Le 4 décembre dernier, D.E.N. , âgé de 15 ans et inscrit en classe de 5ème au lycée Jean-Baptiste Obiang Etoughe, avait reçu au cours d’une bagarre, un coup de ciseaux sur la tempe, aux alentours de l’établissement. L’adolescent a succombé à ses blessures dimanche dernier à l’Hôpital d’instruction des armées Omar Bongo Ondimba où il avait été transporté en urgence. Le meurtrier présumé, O.N.D. , âgé de 12 ans et inscrit en classe de 6ème dans le même lycée, a été interpellé par les éléments du commissariat de police de Nzeng Ayong.
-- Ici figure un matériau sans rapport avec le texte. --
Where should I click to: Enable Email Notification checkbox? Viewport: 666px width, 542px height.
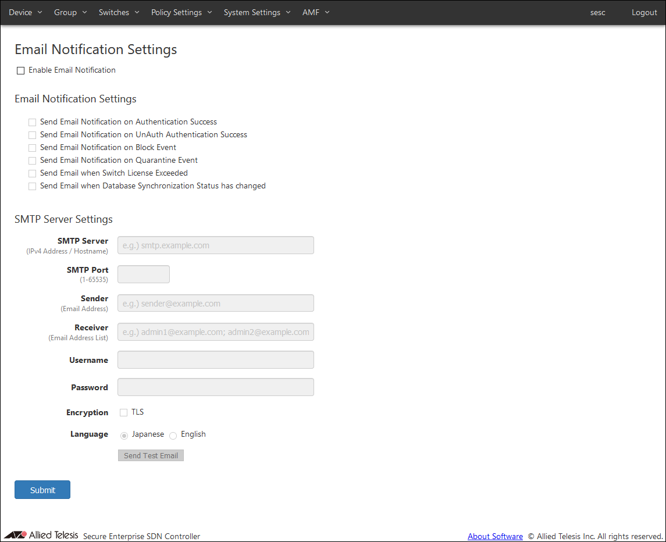coord(21,70)
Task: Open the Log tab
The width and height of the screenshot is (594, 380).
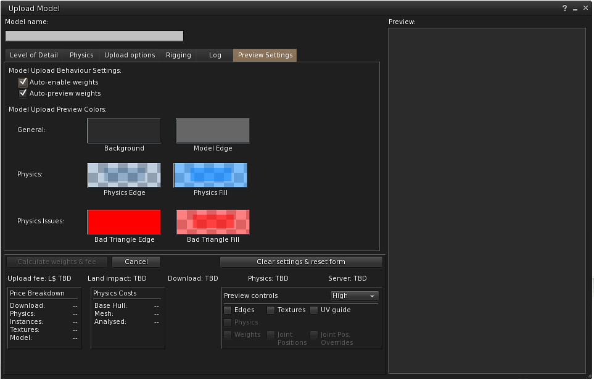Action: pyautogui.click(x=215, y=55)
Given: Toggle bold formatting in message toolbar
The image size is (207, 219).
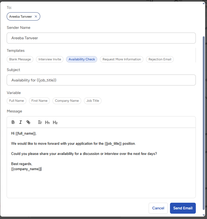Looking at the screenshot, I should coord(13,122).
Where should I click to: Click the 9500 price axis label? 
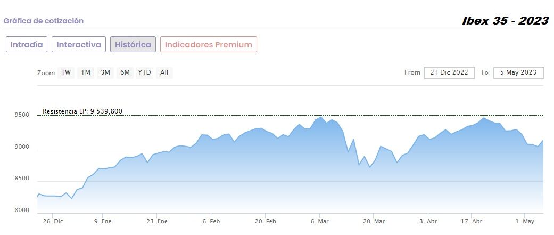click(x=22, y=115)
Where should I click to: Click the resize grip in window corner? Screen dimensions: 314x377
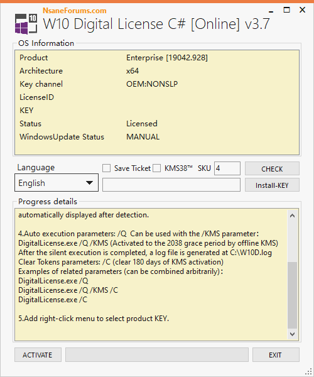tap(308, 371)
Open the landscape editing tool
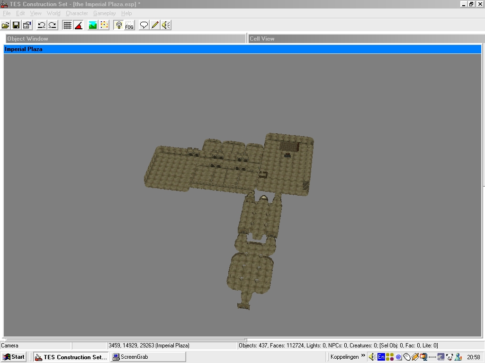Viewport: 485px width, 363px height. 92,25
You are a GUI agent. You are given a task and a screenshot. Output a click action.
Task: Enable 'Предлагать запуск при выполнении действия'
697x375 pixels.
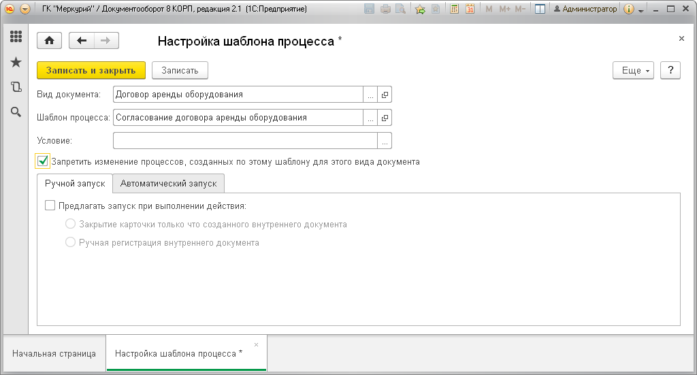[x=50, y=206]
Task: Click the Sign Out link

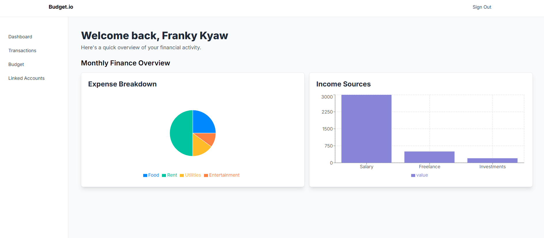Action: pos(482,7)

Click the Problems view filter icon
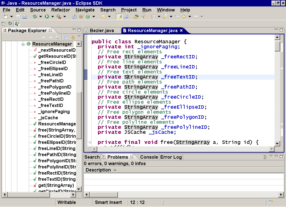click(265, 157)
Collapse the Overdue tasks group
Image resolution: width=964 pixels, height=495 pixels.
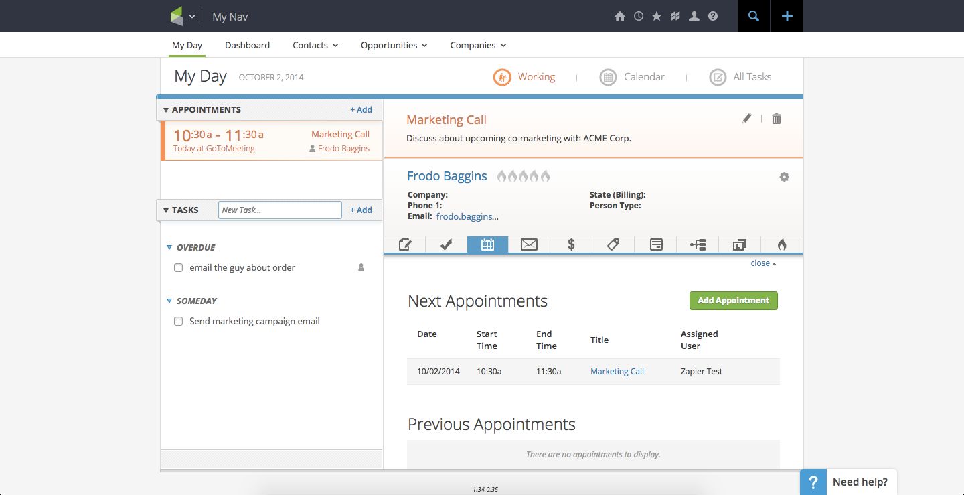point(170,248)
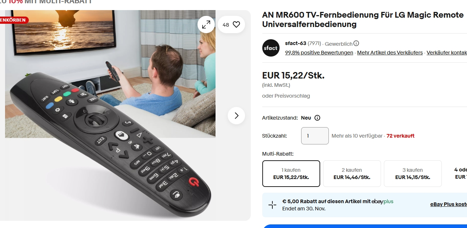This screenshot has width=467, height=228.
Task: Open the eBay Plus kostenlos link
Action: (449, 204)
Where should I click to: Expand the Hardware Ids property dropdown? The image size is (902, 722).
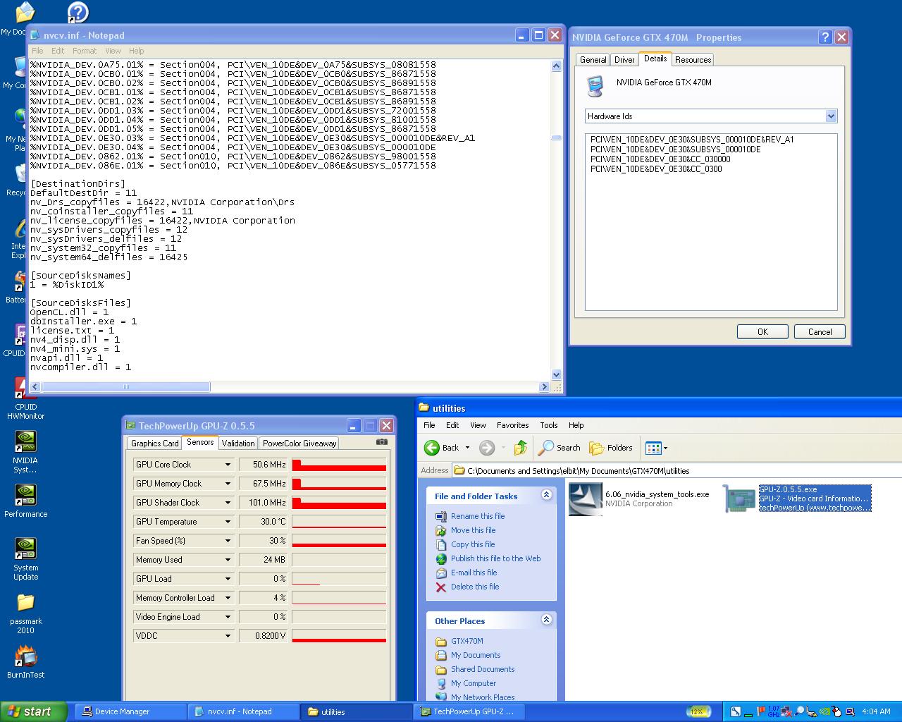coord(831,116)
Le mobile de ce geste incompréhensible venant d’un enfant serait, selon ses propres aveux, des railleries qu’il aurait subies de la part de la victime, lors d’un match de football disputé près du stade Augustin Monedan de Sibang. D.E.N. se serait moqué du jeune O.N.D. lorsqu’il a été dribblé par un autre joueur. « Se sentant blessé dans son amour-propre, il (O.N.D.) est rapidement allé prendre dans son cartable une paire de ciseaux. Il l’a mise dans sa poche», a indiqué une source proche du commissariat de Nzeng Ayong.
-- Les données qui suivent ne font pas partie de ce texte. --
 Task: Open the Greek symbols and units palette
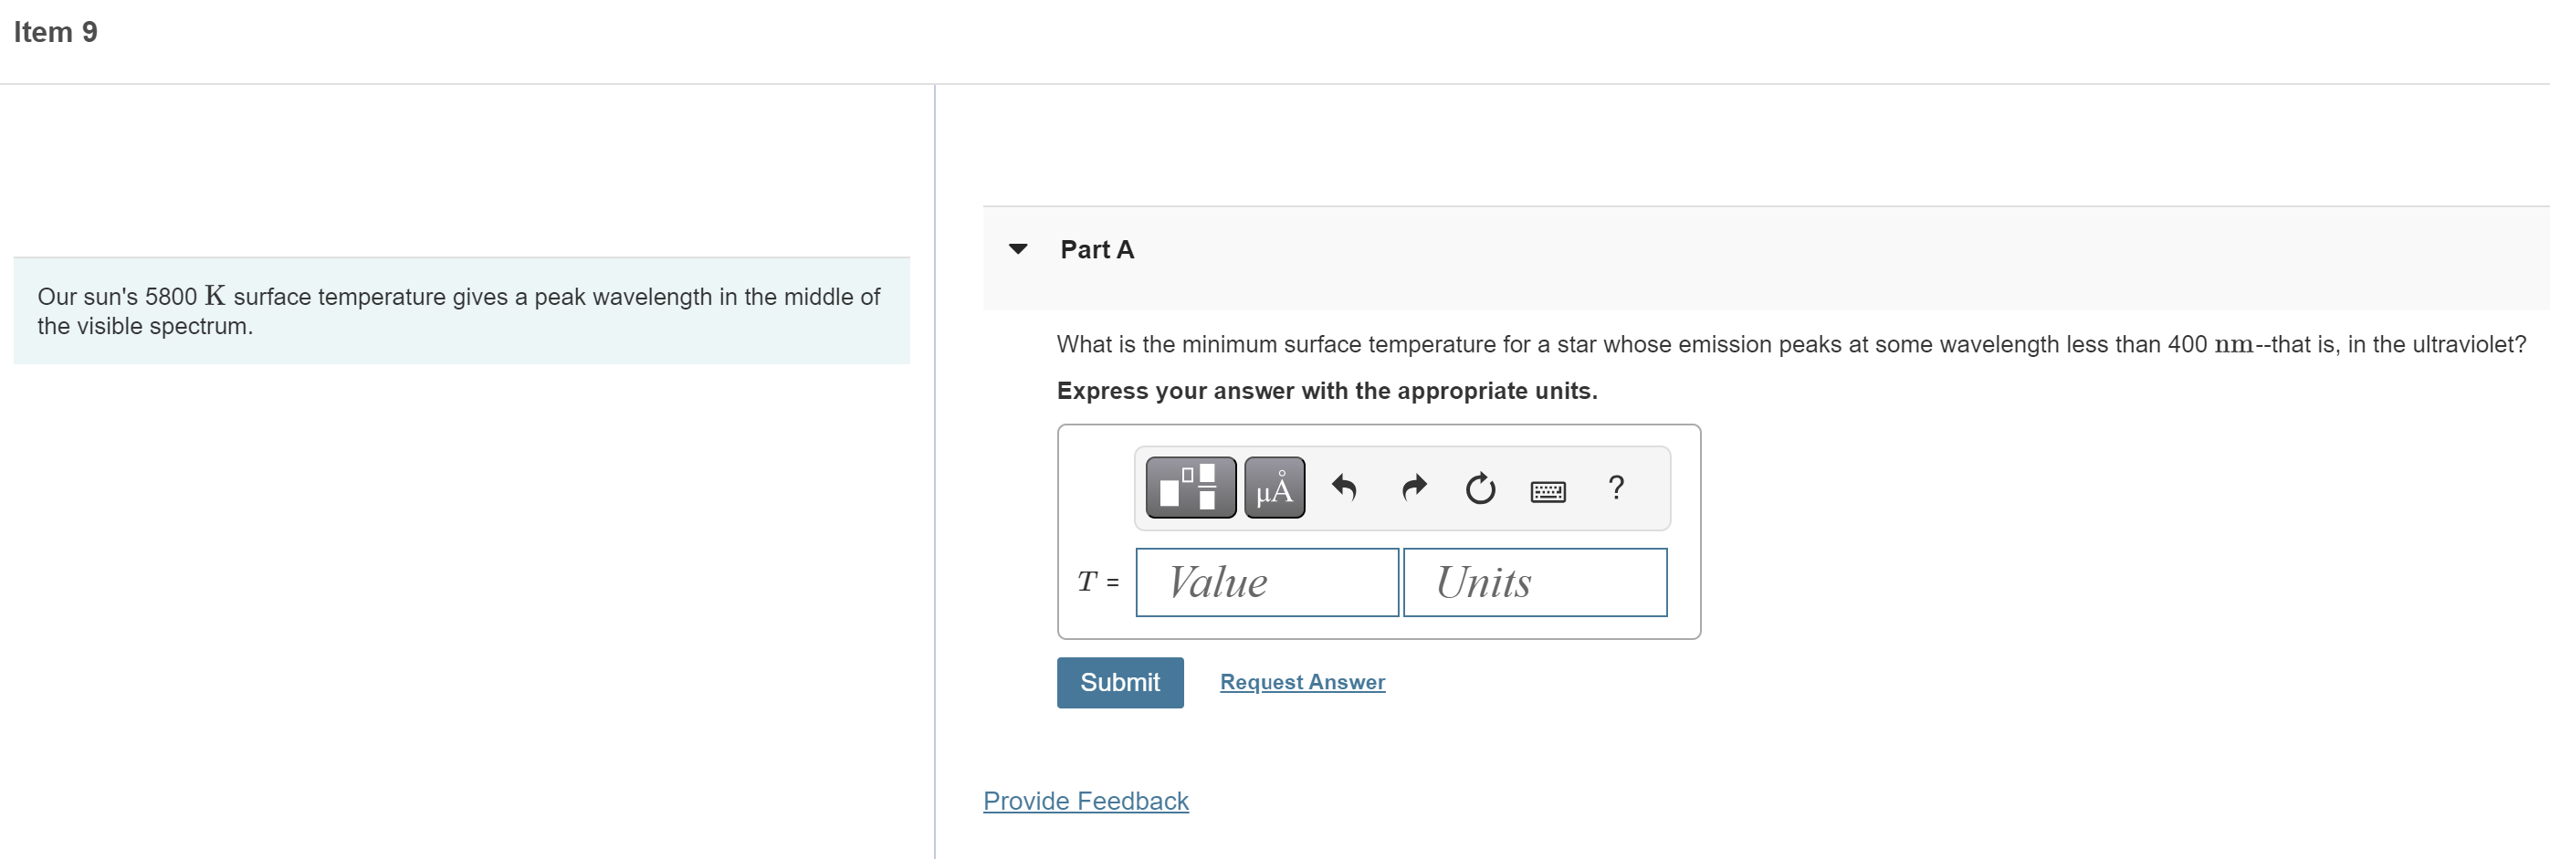click(1274, 487)
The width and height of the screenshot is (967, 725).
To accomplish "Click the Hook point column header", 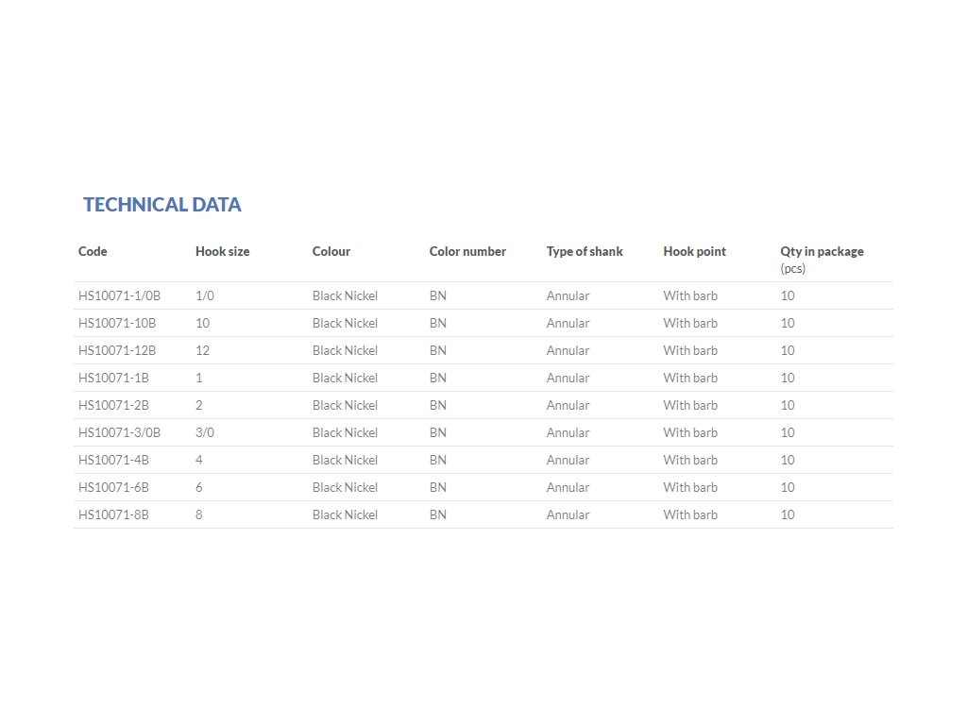I will tap(694, 251).
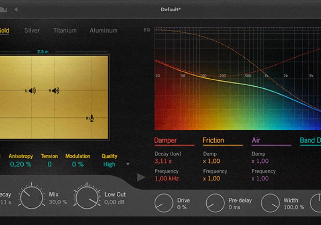Image resolution: width=321 pixels, height=225 pixels.
Task: Switch to the Friction section
Action: pyautogui.click(x=213, y=140)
A son retour sur le terrain de jeu, les invectives reprennent entre les deux adolescents qui en viennent finalement aux mains. « C’est pendant qu’ils se battaient que O.N.D. sort de sa poche la paire de ciseaux et la plante sur la tempe de son camarade, puis prend aussitôt la fuite pour rejoindre son domicile », a ajouté la même source. Le jeune homme finira par avouer son geste fatal à son père, qui se rendra à la brigade de gendarmerie de Melen, avant que les policiers du commissariat de Nzeng Ayong ne procèdent à l’interpellation du gamin. Ce dernier devrait être présenté devant un juge des mineurs cette semaine, bien qu’à 12 ans, il ne peut pas encore être reconnu responsable pénalement.

Cet énième fait de violence en milieu scolaire met une fois de plus en lumière l’agonie du système éducatif gabonais, et questionne tout un chacun sur les valeurs que nous devons inculquer à nos enfants. Rappelons que le 8 novembre dernier, le ministre de la Justice Edgard Anicet Mboumbou Miyakou annonçait la prochaine mise en place d’un mécanisme d’alerte et d’intervention rapide en milieu scolaire pour lutter contre la violence au sein des établissements.